Start ENTRIES SUPPLIED

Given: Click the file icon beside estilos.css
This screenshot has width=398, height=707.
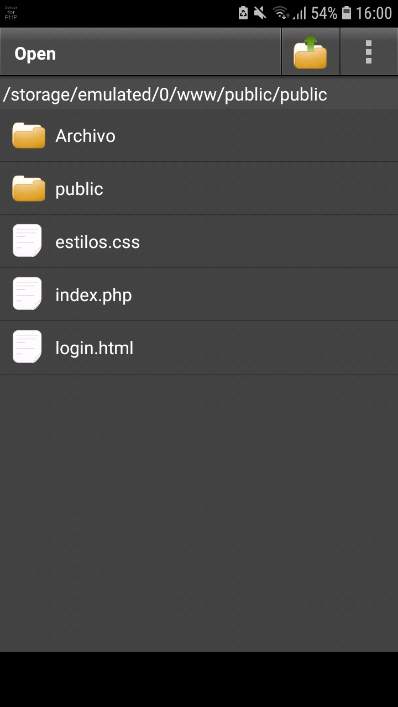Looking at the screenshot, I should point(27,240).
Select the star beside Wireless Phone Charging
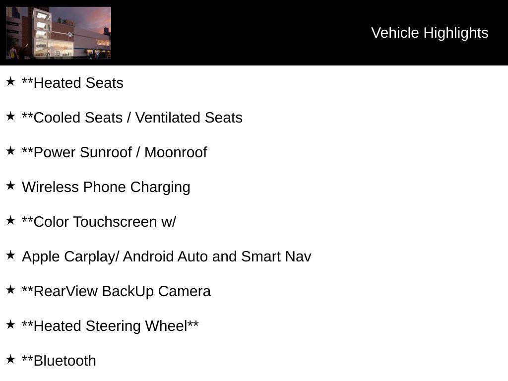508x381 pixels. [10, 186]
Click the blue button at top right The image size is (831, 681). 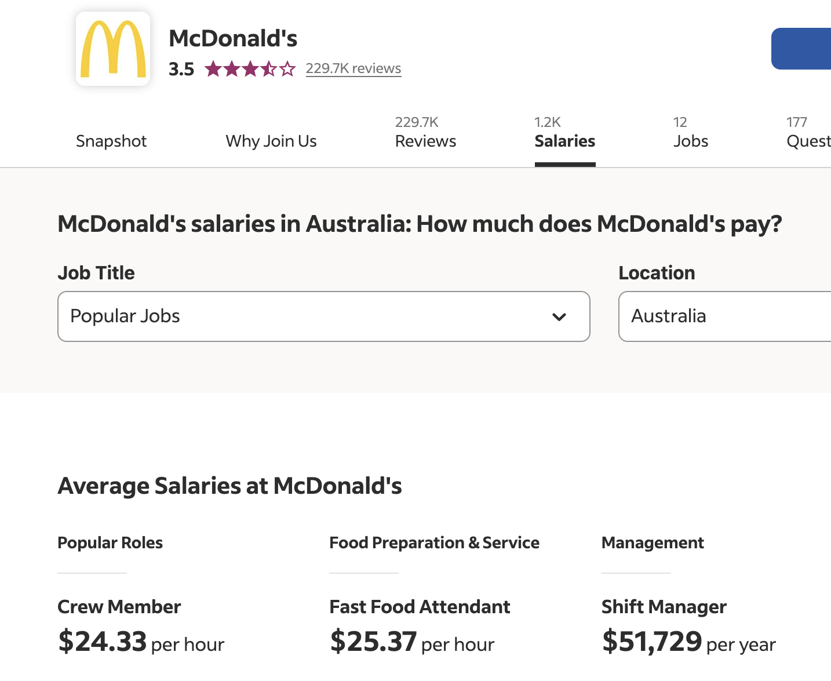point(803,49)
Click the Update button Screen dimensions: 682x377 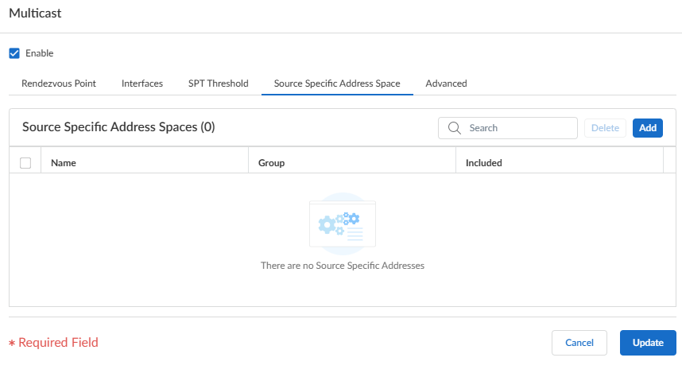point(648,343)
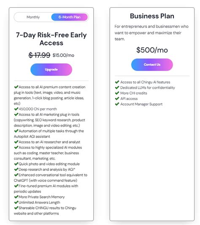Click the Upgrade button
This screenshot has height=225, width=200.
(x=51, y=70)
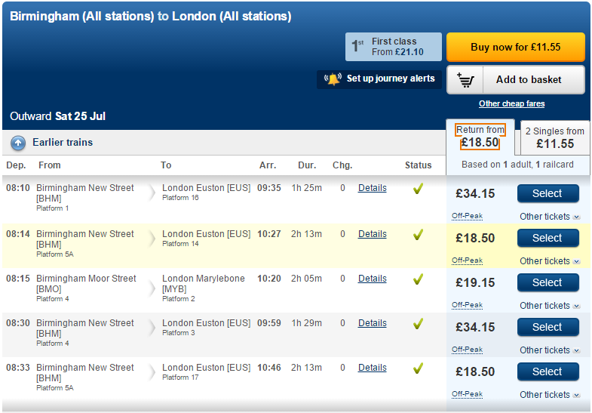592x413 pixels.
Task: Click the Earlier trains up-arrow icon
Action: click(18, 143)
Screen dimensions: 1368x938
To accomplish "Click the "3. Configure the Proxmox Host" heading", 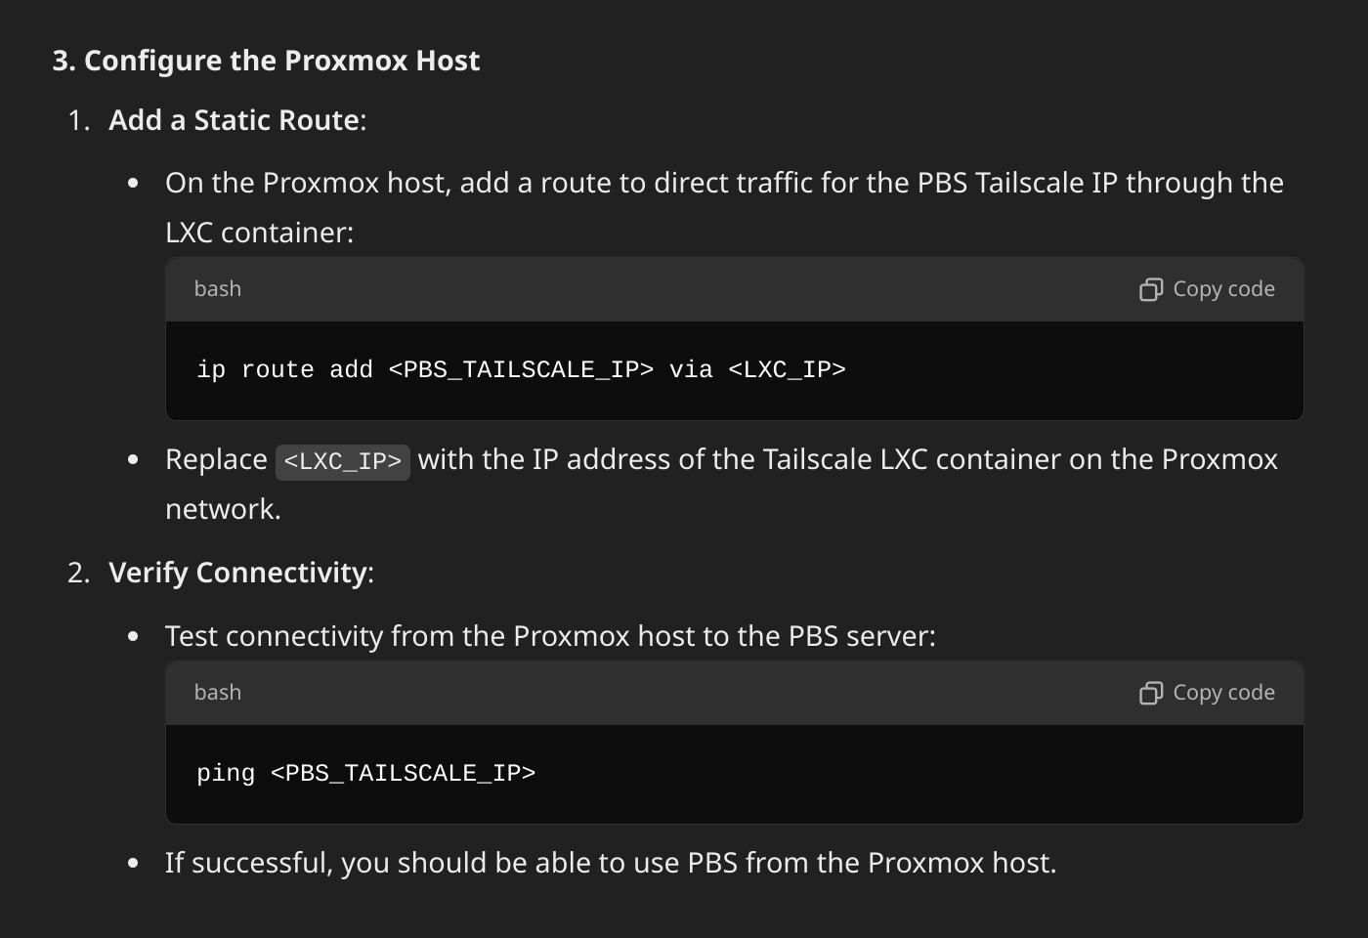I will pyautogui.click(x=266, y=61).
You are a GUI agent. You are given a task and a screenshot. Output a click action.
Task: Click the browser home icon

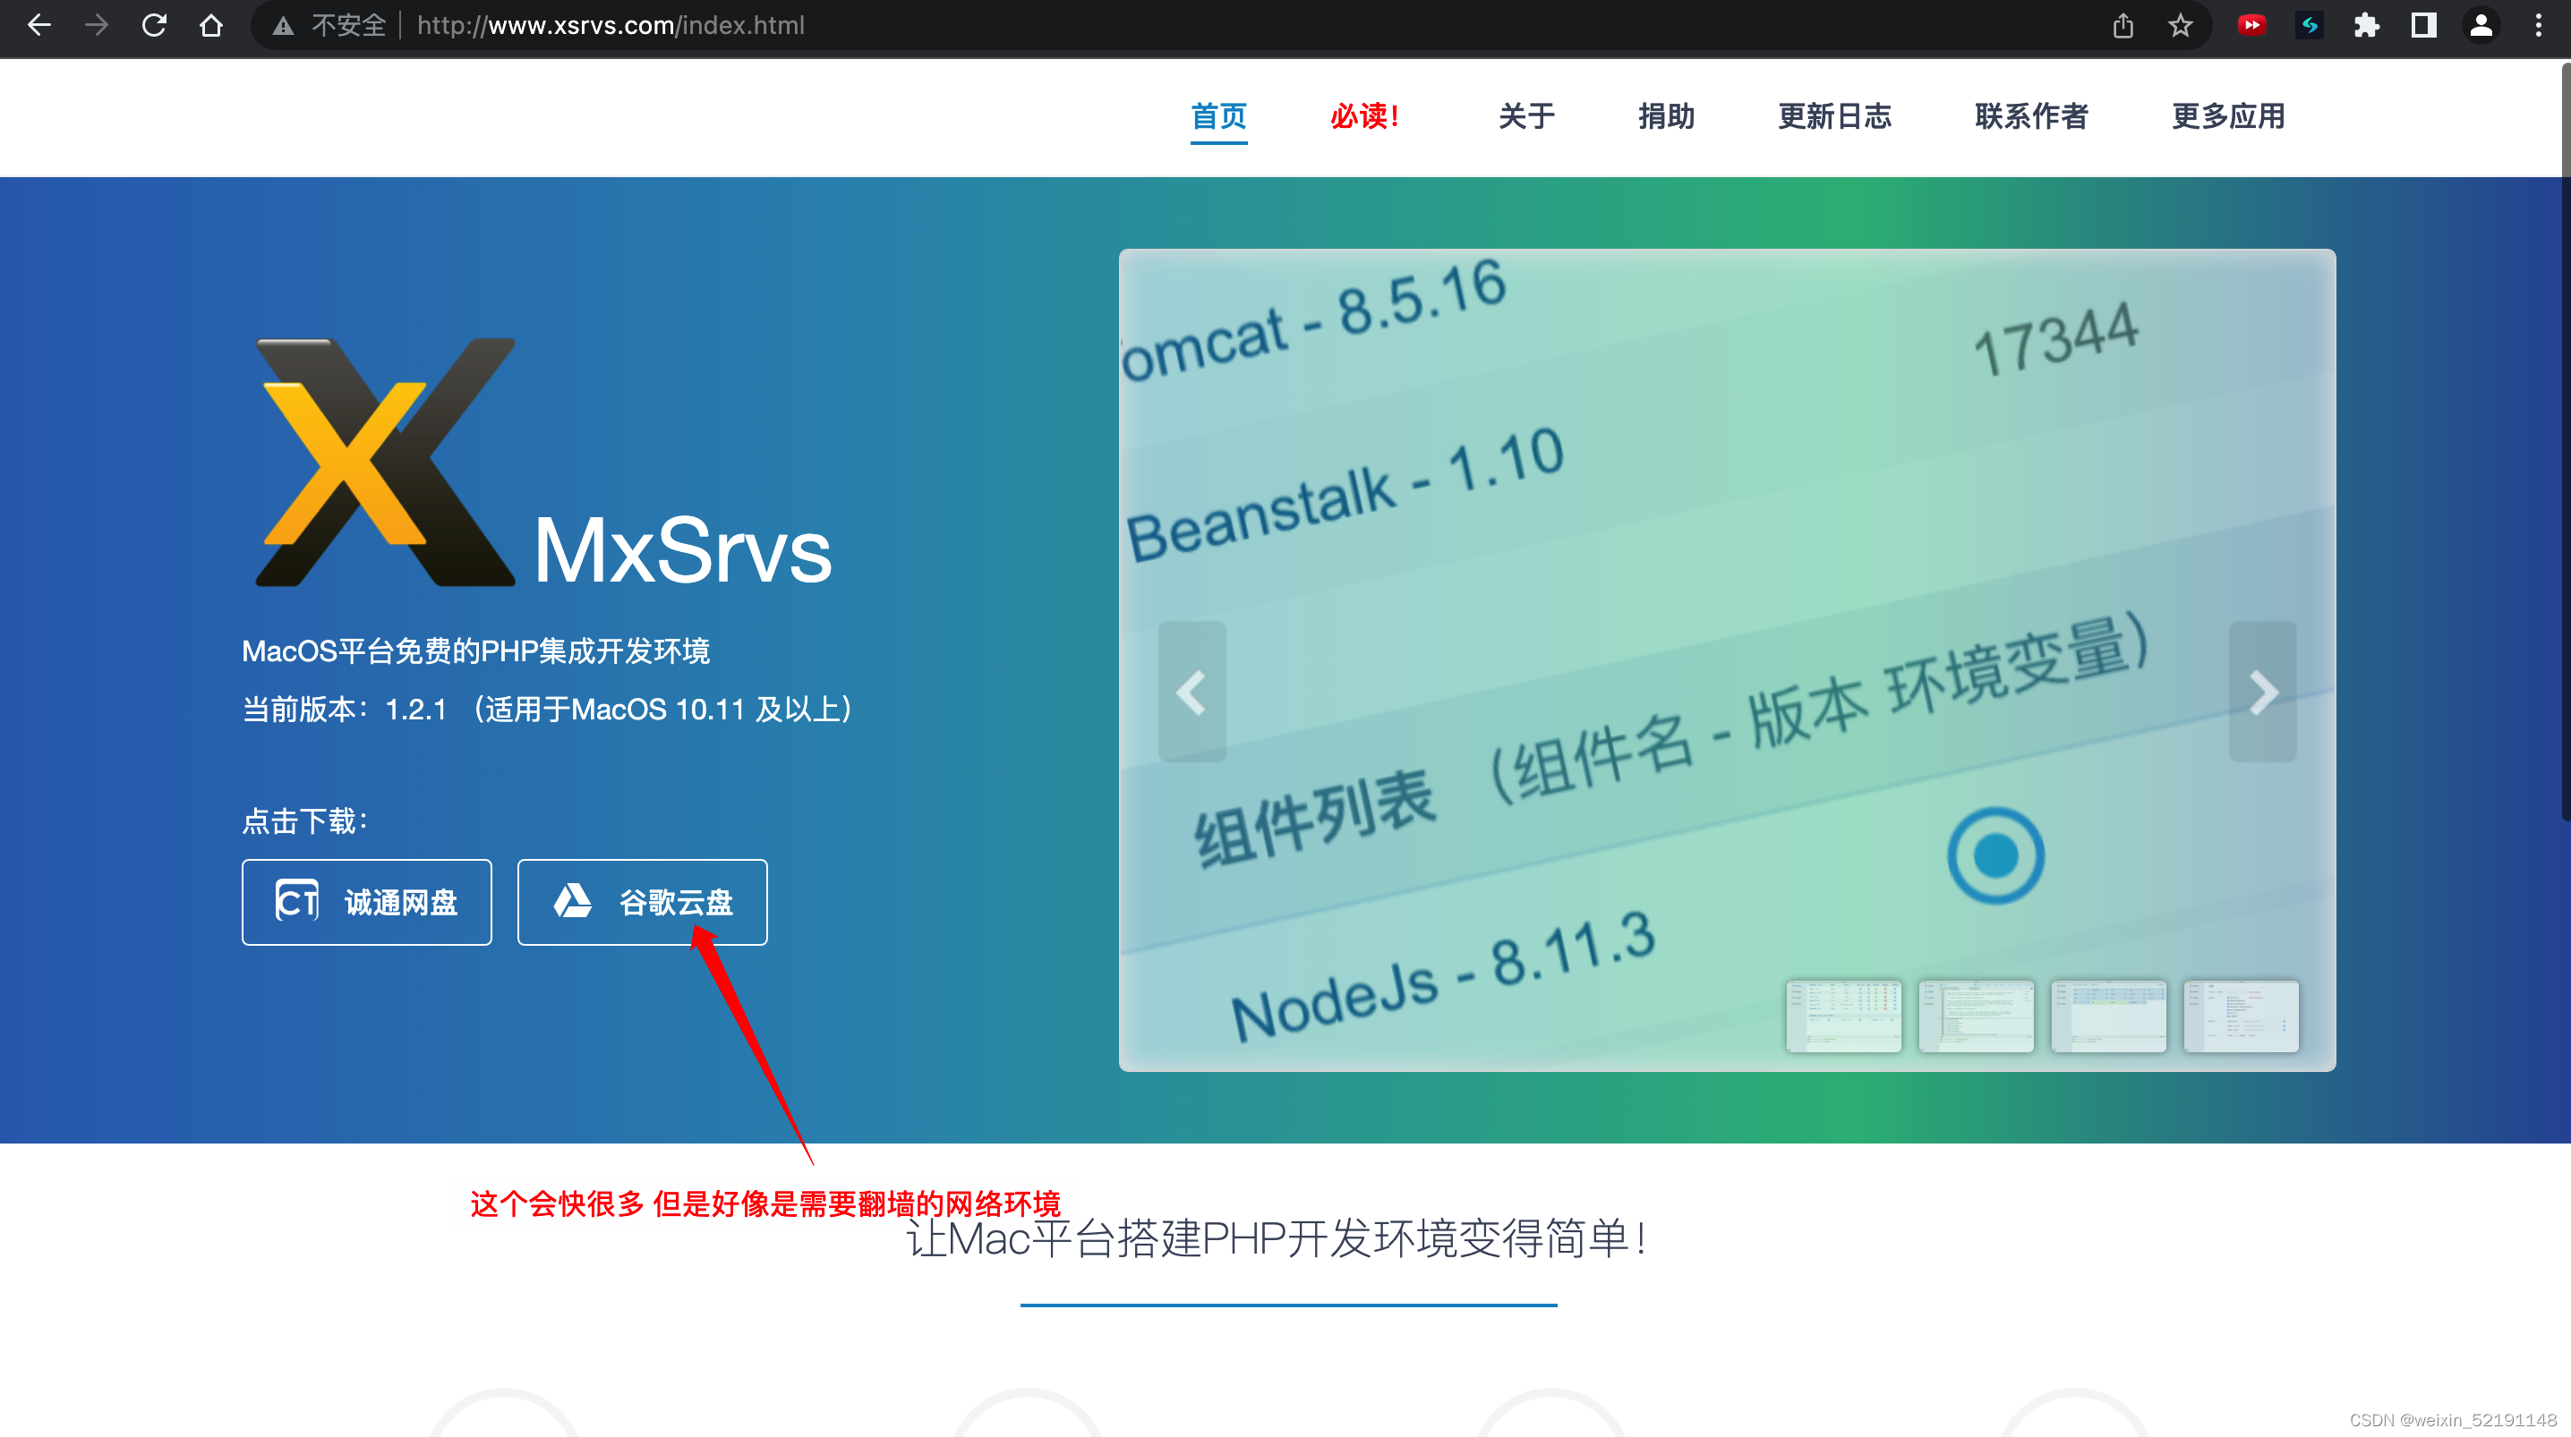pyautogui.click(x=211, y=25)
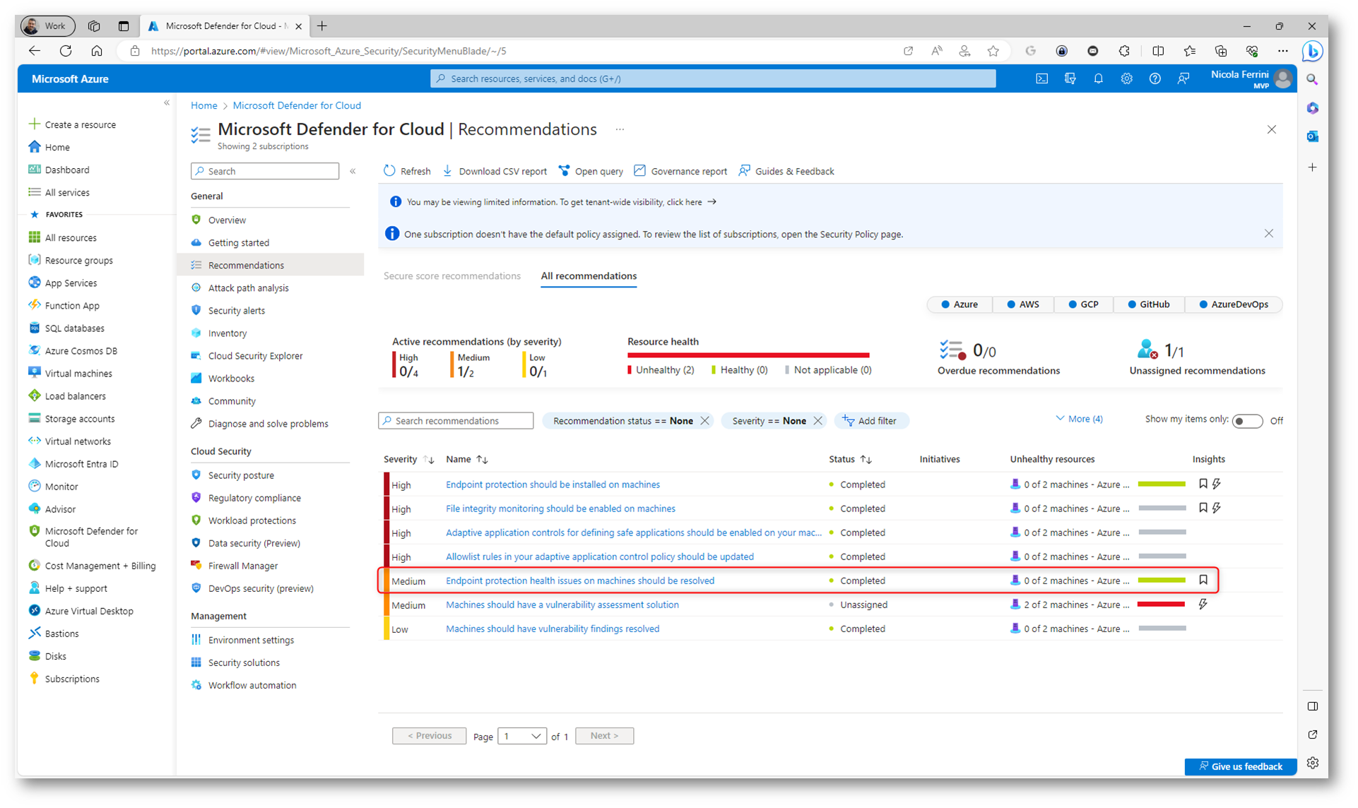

End ENTRIES SUPPLIED

■ AIM OF THE TASK ■
Please change "home" to "back" in everything from the row containing "You are a GUI" down to the last of the rows, and write those rows out again with nothing else altered. Leave the pictures out of your answer.

■ COMPLETE ANSWER ■
You are a GUI agent. You are given a task and a screenshot. Output a click action.
Task: Click the browser back icon

pyautogui.click(x=211, y=25)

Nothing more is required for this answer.